BACKGROUND:Oxygen toxicity mediated by reactive oxygen species (ROS) plays an essential role in the development of bronchopulmonary dysplasia in premature infants. By reducing oxidative stress, antioxidants protect the immature lung. We studied the effects of MnTBAP, a catalytic antioxidant on angiogenesis and alveolar growth following neonatal hyperoxia.
METHODS:Newborn mouse litters randomized to room air (RA) or >95% O2 for 72 hours from day 4 (D4) to D7 to receive either MnTBAP (10 mg/kg/d) or saline intraperitoneally (every 24 h for three doses). Lungs harvested for angiogenic gene expression, protein expression, and histopathology post-hyperoxia exposure. Radial alveolar count (RAC), mean linear intercept (MLI) and vessel density assessed by histopathology.

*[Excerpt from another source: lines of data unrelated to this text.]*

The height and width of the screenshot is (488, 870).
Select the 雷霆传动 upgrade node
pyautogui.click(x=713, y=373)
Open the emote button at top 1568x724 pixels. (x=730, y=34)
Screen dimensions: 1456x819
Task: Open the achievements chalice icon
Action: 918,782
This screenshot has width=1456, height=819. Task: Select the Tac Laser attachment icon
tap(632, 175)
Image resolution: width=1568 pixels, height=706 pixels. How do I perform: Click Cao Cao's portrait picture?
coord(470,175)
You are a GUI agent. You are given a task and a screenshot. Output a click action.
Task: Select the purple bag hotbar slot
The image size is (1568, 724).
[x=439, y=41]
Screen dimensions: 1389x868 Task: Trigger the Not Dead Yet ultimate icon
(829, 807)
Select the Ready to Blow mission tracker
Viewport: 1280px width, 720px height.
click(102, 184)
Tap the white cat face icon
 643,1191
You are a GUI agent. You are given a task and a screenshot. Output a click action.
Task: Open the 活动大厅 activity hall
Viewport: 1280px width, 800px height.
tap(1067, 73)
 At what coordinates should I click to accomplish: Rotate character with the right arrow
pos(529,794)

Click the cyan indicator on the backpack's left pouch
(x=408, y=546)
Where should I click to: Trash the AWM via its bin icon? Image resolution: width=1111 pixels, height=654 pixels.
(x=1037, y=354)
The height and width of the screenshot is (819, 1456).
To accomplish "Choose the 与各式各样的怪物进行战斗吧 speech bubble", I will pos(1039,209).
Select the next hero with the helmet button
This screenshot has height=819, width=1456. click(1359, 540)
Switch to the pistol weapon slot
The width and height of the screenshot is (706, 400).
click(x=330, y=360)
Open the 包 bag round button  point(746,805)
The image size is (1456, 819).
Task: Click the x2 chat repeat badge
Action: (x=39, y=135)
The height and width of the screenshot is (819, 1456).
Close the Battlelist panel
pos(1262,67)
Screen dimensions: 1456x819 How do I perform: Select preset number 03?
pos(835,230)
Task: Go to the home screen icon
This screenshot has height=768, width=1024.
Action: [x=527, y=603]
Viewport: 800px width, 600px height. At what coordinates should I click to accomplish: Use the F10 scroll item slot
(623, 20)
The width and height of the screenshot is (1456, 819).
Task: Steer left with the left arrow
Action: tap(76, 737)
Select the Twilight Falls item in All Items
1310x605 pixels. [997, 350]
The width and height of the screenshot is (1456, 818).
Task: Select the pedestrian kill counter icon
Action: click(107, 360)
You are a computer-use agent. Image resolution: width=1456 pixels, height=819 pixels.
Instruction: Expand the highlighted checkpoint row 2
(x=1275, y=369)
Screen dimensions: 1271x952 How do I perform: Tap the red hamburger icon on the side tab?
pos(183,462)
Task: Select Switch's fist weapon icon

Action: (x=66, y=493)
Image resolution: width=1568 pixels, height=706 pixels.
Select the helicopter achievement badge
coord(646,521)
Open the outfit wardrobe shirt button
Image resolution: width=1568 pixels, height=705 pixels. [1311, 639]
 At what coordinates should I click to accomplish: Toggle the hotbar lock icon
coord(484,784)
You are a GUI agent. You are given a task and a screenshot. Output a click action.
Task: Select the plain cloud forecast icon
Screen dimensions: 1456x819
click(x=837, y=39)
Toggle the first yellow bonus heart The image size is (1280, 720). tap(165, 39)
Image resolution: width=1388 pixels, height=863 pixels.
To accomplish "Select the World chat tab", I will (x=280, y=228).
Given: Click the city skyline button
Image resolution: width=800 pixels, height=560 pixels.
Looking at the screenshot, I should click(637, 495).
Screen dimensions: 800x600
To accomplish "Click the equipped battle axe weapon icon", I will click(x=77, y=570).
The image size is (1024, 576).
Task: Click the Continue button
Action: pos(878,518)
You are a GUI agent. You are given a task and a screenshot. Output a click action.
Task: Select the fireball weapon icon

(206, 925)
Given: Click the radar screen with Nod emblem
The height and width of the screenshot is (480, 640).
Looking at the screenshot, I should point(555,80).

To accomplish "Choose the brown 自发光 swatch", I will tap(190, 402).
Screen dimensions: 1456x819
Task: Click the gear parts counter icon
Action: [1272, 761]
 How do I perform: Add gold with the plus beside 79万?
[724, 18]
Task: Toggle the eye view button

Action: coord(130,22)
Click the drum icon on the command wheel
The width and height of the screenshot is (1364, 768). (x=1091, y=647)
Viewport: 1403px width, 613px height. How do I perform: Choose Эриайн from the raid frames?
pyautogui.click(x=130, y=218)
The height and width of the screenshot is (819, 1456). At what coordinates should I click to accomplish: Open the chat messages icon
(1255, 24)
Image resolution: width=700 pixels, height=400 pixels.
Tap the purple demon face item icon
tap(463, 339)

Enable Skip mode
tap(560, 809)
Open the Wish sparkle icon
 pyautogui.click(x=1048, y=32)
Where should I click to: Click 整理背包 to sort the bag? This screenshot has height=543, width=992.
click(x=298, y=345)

RESULTS:Angiogenic gene expression was significantly lower in the hyperoxia group compared to the RA group. The protein expression for VEGF and its receptor, VEGFR1, was significantly lower following treatment with MnTBAP compared to hyperoxia alone. Expression of VEGFR2, Angiopoietin-1 and TIE2, were substantially higher in the RA groups compared to hyperoxia groups with or without MnTBAP. Hyperoxia groups demonstrated alveolar simplification. MnTBAP reduced vessel density and failed to improve alveolar growth following hyperoxia.
CONCLUSIONS:MnTBAP, a catalytic antioxidant, does not offer protection from hyperoxia-induced alveolar impairment. The lack of angiogenic upregulation by MnTBAP may contribute to alveolar simplification in newborn mice.